# New Baler Tractor Here



## brandenburgcattle42 (Sep 6, 2012)

Was asked to post some pic of our new Puma 215 cvt for the big baler... here it is. I will post some inside pics tomorrow


----------



## deadmoose (Oct 30, 2011)

Looks sharp. I think your shop is bigger than my hayfield

I want one.


----------



## brandenburgcattle42 (Sep 6, 2012)

Shop or the tractor? Lol


----------



## hog987 (Apr 5, 2011)

Both lol


----------



## JD3430 (Jan 1, 2012)

Wow


----------



## Tim/South (Dec 12, 2011)

That is a nice looking tractor. So is the baler and tractor hooked to it as well.

May as well mention the shop. All impressive. Someone is living right.

thanks for sharing pictures.


----------



## brandenburgcattle42 (Sep 6, 2012)

Thank you for the compliments and i am not trying to boast. We farm 2000 acres of row crop 300 acres of hay and 50 head of cattle, by no means big timers but we keep plenty busy there is alway something that is needed worked on.We have been worked on dirt for four generations and seven dollar corn seemed to be a good time to put up a shop here is the rig hooks up headed to the field now to put up first cut


----------



## rajela (Feb 15, 2014)

Now that is a hay eating machine.....nice setup.


----------



## German Farmer (Apr 14, 2014)

Here I was all excited to buy a 5240 today with cab, mfwd, and loader and then you go and burst my bubble. 

Nice looking rig. 3 by 4 baler?


----------



## Teslan (Aug 20, 2011)

brandenburgcattle42 said:


> Thank you for the compliments and i am not trying to boast. We farm 2000 acres of row crop 300 acres of hay and 50 head of cattle, by no means big timers but we keep plenty busy there is alway something that is needed worked on.We have been worked on dirt for four generations and seven dollar corn seemed to be a good time to put up a shop here is the rig hooks up headed to the field now to put up first cut


you would be considered a pretty big farmer here and you would need a few employees to just manage the irrigation.


----------



## Grateful11 (Apr 5, 2009)

German Farmer said:


> Here I was all excited to buy a 5240 today with cab, mfwd, and loader and then you go and burst my bubble.
> 
> Nice looking rig. 3 by 4 baler?


Ah don't sweat it we have a 5140, you'll like that 5240, I think you have neutral on the reverser, we don't


----------



## Grateful11 (Apr 5, 2009)

brandenburgcattle42 said:


> Thank you for the compliments and i am not trying to boast. We farm 2000 acres of row crop 300 acres of hay and 50 head of cattle, by no means big timers but we keep plenty busy there is alway something that is needed worked on.We have been worked on dirt for four generations and seven dollar corn seemed to be a good time to put up a shop here is the rig hooks up headed to the field now to put up first cut


Lookin' good Branden. I hope that leather seat is cooled or you're going to have a sweaty butt 

Does the Puma use DEF? I see a blue tank cap, if it does try to keep track of how much it actually uses.

You know we still want a video of that badboy pulling that baler.


----------



## brandenburgcattle42 (Sep 6, 2012)

Its a 3x3 baler. Seat not bad little warm tractor man handles the baler. Did 30 acre this afternoon. Yes it is deaf and I do not know about gal per hour but I have put ten hours on it and still 80% on deaf. My dad took a video today I will see it I can get it on here


----------



## Bgriffin856 (Nov 13, 2013)

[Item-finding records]
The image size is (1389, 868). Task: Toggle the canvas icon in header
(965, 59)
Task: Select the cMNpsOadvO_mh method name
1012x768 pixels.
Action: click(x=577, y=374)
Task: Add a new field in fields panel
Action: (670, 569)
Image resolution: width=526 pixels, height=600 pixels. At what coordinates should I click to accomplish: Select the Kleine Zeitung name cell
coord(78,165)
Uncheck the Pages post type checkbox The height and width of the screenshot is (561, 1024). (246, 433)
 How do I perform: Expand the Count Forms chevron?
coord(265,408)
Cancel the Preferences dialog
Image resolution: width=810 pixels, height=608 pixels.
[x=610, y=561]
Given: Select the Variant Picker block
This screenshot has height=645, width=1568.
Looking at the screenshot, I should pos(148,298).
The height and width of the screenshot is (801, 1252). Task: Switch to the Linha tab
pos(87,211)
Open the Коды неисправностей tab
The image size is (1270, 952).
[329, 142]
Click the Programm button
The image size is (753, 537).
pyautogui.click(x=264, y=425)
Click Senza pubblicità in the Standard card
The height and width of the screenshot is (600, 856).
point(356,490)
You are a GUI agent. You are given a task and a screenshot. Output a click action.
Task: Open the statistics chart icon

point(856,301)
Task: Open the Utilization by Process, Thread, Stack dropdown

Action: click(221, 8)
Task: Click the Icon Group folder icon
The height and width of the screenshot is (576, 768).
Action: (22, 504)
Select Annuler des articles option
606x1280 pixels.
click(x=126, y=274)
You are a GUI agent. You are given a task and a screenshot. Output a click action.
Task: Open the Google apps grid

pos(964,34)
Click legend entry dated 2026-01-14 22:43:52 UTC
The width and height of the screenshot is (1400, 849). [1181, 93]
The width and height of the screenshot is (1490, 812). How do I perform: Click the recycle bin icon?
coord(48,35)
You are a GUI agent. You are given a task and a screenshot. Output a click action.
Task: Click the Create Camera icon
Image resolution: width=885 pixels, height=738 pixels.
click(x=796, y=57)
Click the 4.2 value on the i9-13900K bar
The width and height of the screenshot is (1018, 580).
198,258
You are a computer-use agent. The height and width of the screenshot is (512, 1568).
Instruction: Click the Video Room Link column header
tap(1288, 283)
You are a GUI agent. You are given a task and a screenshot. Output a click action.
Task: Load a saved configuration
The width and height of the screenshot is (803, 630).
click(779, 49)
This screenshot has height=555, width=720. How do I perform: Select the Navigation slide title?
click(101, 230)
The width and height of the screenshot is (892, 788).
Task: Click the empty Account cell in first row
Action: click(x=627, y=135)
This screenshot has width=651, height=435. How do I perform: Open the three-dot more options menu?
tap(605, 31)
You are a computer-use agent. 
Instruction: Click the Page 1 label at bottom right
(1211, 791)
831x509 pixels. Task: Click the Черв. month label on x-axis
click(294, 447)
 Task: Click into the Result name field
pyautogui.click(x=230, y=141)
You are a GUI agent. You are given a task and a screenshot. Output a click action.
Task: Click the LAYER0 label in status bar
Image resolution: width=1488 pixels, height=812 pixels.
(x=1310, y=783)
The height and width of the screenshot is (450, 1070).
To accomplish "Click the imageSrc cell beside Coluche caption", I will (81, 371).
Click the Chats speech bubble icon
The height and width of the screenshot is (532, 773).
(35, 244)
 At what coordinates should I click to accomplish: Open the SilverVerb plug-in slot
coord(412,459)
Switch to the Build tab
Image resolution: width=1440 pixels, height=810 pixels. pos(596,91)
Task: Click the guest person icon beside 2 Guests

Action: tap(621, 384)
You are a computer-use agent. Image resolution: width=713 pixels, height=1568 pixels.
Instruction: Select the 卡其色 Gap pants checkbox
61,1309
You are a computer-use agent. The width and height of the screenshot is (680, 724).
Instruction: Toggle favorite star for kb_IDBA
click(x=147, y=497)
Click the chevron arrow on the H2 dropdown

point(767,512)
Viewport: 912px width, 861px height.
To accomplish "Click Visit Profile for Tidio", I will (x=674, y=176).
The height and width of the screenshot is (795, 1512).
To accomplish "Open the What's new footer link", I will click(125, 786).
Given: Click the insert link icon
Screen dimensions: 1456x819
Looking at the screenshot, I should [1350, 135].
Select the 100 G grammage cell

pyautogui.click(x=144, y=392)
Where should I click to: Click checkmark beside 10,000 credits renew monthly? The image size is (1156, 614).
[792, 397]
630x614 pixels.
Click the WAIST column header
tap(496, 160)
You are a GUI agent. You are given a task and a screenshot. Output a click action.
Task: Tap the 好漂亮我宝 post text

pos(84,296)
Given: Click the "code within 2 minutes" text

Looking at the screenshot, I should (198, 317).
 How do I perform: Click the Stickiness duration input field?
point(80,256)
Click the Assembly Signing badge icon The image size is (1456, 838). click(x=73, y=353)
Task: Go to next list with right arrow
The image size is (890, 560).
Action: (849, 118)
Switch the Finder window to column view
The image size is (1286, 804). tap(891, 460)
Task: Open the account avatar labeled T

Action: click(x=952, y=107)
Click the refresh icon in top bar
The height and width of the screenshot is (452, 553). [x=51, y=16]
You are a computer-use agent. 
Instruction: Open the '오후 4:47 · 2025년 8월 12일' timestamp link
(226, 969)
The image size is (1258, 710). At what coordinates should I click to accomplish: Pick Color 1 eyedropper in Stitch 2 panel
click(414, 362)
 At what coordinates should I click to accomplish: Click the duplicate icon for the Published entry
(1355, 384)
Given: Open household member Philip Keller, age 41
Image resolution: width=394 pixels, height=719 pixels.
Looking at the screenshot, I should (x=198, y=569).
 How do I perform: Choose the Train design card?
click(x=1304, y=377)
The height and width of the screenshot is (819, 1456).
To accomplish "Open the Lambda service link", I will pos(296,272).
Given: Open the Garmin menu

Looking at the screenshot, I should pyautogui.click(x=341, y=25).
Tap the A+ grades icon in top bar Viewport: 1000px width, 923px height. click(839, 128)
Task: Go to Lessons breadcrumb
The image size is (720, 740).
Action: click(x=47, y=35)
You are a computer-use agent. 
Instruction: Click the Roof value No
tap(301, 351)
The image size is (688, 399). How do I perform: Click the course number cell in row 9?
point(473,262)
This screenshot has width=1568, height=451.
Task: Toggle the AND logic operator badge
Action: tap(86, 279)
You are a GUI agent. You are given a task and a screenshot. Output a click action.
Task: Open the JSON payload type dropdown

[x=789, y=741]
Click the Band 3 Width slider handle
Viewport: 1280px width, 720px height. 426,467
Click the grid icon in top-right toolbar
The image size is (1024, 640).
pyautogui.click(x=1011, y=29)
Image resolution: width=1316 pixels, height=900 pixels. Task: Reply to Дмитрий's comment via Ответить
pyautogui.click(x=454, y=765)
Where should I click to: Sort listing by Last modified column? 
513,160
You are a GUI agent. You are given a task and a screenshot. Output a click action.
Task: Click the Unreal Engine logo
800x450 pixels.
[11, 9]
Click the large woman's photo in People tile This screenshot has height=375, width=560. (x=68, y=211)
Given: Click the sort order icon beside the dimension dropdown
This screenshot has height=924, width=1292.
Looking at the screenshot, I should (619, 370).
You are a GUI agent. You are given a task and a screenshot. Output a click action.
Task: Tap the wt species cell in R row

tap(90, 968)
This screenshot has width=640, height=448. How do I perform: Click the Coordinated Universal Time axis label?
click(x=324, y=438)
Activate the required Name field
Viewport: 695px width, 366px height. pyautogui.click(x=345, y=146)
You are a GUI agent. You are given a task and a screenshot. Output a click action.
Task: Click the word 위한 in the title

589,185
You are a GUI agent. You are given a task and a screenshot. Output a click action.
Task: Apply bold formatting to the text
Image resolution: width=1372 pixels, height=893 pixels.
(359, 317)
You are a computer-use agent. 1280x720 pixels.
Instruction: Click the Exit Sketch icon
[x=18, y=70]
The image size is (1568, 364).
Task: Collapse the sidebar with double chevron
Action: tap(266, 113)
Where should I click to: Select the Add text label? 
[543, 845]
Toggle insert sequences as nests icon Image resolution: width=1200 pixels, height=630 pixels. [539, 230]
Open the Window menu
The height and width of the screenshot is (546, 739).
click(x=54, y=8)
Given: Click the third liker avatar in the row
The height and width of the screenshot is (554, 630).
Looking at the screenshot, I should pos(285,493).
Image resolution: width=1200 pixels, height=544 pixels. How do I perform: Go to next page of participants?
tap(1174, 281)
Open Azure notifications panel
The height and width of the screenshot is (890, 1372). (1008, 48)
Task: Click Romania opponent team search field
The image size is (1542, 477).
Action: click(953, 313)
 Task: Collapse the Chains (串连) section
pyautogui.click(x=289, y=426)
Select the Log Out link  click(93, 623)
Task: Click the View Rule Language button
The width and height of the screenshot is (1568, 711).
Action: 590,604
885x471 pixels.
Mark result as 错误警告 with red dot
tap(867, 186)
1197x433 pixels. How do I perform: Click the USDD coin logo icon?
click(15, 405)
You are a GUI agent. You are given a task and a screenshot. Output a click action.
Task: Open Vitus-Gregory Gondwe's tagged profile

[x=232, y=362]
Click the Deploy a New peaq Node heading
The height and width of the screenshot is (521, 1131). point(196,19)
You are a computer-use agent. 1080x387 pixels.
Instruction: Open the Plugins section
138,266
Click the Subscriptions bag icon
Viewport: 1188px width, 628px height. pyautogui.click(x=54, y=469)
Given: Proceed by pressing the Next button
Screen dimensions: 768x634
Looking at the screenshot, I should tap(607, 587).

→ **Requirement A**
Answer these questions about the baler tractor thread:
(i) What tractor model was bought for the big baler?
(ii) How many acres of hay does the family farm?
(iii) What size is the baler?
→ **Requirement B**
Write out the rows from the line with "The height and width of the screenshot is (795, 1512)." to the line with "The image size is (1286, 804). tap(891, 460)" as a numbered list, leaving out blank lines.

→ **Task result A**
(i) A Puma 215 cvt.
(ii) 300 acres.
(iii) 3x3.

→ **Task result B**
1. The height and width of the screenshot is (795, 1512).
2. To accomplish "Open the What's new footer link", I will click(125, 786).
3. Given: Click the insert link icon
4. Screen dimensions: 1456x819
5. Looking at the screenshot, I should [1350, 135].
6. Select the 100 G grammage cell
7. pyautogui.click(x=144, y=392)
8. Where should I click to: Click checkmark beside 10,000 credits renew monthly? The image size is (1156, 614).
9. [792, 397]
10. 630x614 pixels.
11. Click the WAIST column header
12. tap(496, 160)
13. You are a GUI agent. You are given a task and a screenshot. Output a click action.
14. Task: Tap the 好漂亮我宝 post text
15. pos(84,296)
16. Given: Click the "code within 2 minutes" text
17. Looking at the screenshot, I should (198, 317).
18.  How do I perform: Click the Stickiness duration input field?
19. point(80,256)
20. Click the Assembly Signing badge icon The image size is (1456, 838). click(x=73, y=353)
21. Task: Go to next list with right arrow
22. The image size is (890, 560).
23. Action: (849, 118)
24. Switch the Finder window to column view
25. The image size is (1286, 804). tap(891, 460)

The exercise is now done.